10 No-Skip Albums: Pray For The Wicked
Panic! At The Disco is one of my favorite 21st century bands, yet when I sat down to make my initial list of no-skip albums, I failed to list them. Then, I was listening to Taylor Swift's new album, which includes a song called ME! She sings with Brandon Urie, Panic's lead singer, and I was reminded of my love for the band. I particularly enjoyed 2015's Death of a Bachelor. I realized, though, that I needed amend my list and include 2018's Pray For The Wicked.
This album is a blast from first track to last and contains exactly zero skippable songs. It's highly theatrical in its songwriting and production, which appears to be an influence from Brandon Urie's days appearing in the musical Kinky Boots. Many of the songs sound like their from a stage show and after repeat listenings the last couple of days it's easy to see a story being formed from it. I suppose there's always been a theatricality to Panic! At The Disco, but Pray For The Wicked revels in it in an almost Jim Steinman-esque manner.
The first song, "(Fuck A) Silver Lining," is all about not settling for less and looking for more than just the positives in a difficult situation. "Say Amen (Saturday Night)" is a sermon on trying to change while also accepting yourself, warts and all. Both songs are bombastic and infectuous and I enjoy them, but the first song on Pray For The Wicked I truly is "Hey, Look Ma, I Made It!" It's a straightforward tune about the people who are with you all the way to the top and knowing who the sycophants are. I like the beat on this one and Brandon Urie's vocals are superb on it.

▸ **Parts of the exercise**:
(a) Set down the passage of the album review from "This album is" to "Jim Steinman-esque manner.".
(b) According to the album review, which musical did Brandon Urie appear in?
(c) Extend the review of Pray For The Wicked beyond its final sentence.

Collected data:
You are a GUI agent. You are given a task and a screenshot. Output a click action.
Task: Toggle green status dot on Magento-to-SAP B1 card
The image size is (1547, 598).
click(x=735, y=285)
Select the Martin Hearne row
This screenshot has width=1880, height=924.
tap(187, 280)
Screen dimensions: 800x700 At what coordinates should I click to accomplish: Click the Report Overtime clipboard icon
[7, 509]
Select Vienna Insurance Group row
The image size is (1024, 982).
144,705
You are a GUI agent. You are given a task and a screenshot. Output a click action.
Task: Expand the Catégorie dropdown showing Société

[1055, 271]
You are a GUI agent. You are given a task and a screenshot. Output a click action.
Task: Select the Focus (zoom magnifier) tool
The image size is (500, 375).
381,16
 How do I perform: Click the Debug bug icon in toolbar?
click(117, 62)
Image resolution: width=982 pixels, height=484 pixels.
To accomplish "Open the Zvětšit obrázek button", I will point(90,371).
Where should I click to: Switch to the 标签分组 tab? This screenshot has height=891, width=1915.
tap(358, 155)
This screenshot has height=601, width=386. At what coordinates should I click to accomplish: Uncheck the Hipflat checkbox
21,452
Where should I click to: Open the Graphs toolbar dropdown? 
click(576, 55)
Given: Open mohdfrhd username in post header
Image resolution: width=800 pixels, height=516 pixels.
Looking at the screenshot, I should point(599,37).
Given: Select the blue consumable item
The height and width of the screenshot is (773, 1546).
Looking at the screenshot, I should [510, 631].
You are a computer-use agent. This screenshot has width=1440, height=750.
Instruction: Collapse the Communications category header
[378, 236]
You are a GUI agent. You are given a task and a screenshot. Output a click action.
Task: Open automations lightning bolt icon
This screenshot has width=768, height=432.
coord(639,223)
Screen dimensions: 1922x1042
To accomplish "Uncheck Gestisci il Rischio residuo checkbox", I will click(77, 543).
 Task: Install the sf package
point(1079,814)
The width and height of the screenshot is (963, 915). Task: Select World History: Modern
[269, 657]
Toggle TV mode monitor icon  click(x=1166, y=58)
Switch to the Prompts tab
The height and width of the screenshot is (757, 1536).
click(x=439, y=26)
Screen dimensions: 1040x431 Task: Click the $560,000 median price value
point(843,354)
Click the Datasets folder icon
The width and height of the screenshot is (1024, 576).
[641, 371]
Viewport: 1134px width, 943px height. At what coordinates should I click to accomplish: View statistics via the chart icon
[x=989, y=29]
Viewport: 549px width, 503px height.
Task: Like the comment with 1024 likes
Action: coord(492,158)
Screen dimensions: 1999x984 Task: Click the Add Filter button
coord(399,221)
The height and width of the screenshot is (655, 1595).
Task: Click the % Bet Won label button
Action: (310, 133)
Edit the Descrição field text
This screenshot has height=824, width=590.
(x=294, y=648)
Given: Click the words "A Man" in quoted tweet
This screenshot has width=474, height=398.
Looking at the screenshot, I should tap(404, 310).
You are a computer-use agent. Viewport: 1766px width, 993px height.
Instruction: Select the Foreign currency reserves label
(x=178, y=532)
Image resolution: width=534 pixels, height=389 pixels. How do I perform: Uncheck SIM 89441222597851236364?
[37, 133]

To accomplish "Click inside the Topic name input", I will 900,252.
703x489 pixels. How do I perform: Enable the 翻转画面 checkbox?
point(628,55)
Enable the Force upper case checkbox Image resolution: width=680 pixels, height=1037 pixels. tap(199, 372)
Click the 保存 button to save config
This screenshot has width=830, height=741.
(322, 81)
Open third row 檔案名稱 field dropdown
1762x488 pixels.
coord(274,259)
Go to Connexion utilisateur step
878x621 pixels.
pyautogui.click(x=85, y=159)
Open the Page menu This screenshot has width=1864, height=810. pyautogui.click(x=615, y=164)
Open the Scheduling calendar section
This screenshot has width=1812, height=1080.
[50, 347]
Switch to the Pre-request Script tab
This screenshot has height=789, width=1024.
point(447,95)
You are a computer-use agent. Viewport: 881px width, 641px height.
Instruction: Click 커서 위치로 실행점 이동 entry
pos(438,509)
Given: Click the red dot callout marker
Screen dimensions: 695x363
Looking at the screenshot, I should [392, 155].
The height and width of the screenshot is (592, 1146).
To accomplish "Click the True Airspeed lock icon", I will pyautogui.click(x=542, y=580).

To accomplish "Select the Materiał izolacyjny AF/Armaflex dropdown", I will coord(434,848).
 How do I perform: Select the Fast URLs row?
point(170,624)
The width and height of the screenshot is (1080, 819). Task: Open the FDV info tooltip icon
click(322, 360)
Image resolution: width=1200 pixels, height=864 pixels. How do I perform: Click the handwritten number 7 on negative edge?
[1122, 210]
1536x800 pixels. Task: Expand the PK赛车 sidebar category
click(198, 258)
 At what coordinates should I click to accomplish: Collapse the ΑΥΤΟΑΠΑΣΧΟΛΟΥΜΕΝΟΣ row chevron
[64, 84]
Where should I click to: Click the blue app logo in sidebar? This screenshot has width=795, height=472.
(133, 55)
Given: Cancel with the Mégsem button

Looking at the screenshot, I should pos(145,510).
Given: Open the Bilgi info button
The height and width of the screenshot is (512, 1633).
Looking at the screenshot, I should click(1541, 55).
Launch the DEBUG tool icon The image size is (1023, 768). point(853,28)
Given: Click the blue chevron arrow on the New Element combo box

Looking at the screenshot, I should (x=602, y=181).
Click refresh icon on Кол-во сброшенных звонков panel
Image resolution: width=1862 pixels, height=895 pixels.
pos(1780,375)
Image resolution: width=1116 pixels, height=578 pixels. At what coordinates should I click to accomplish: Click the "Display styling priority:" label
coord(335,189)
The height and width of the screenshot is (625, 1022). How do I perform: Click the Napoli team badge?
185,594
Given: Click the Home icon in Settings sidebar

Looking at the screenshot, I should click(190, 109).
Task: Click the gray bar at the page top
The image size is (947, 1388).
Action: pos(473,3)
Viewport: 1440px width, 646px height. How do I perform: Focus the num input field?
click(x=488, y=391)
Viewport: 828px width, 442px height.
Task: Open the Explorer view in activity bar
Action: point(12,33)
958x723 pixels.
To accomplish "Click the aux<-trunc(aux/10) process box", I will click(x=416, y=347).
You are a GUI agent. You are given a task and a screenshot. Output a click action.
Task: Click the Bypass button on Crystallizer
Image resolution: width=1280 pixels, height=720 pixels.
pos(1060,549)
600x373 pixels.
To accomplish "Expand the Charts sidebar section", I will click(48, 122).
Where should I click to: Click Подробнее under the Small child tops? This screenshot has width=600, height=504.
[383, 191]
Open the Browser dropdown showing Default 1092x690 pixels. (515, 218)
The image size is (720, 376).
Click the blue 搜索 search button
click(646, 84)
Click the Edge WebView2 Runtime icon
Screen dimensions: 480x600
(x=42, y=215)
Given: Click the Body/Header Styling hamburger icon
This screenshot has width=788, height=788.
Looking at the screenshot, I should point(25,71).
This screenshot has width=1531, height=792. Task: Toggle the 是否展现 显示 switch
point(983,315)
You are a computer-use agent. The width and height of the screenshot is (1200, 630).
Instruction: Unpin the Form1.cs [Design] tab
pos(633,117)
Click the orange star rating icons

▸ **Your responses**:
(a)
This album is a blast from first track to last and contains exactly zero skippable songs. It's highly theatrical in its songwriting and production, which appears to be an influence from Brandon Urie's days appearing in the musical Kinky Boots. Many of the songs sound like their from a stage show and after repeat listenings the last couple of days it's easy to see a story being formed from it. I suppose there's always been a theatricality to Panic! At The Disco, but Pray For The Wicked revels in it in an almost Jim Steinman-esque manner.

(b) Kinky Boots

(c)
The rest of the album is filled with equally fun, upbeat stuff like "High Hopes," "King of the Clouds," and "Old Fashioned." "Overpass" and "One of the Drunks" are also strong. But, there are two other songs that stand out for me: "Roaring 20s" and "Dancing's Not A Crime."
"Roaring 20s" is about Urie's experiences in Kinky Boots. What should've been a mountaintop experience was, at first, very difficult. He was homesick and riddled with anxiety. And the song itself is a highly theatrical piece influenced by the sounds of Prohibition Era jazz.
"Dancing's Not A Crime" is by far my favorite song on Pray For The Wicked. It's fun, infectuous, and one of the most '80s sounding songs I've heard that's not an actual '80s songs. The lyrics talk about that one guy who embarrasses his friends with the way he dances in public. Apparently, Brandon Urie is that guy. When I was in high school, I loved going to dances and was not shy about particpating. I believed (and still believe) that the purpose of a dance was, literally, dancing. I did not go to stand on the wall and watch. I didn't require a partner, though it was always nice to have one or more. The best times were those when a group of us would stand in a circle and dance together. I wasn't very good, mind you. I imagine my moves as a prehistoric ancestor to those displayed in that classic scene from Napolean Dynamite. What I lacked in rhythm, grace, and style, I made up for with enthusiasm, confidence, and reckless abandon. I still love to dance even if I don't do it very often. "Dancing's Not A Crime" reminds me that it's okay to tap into the me at high school dances and let loose.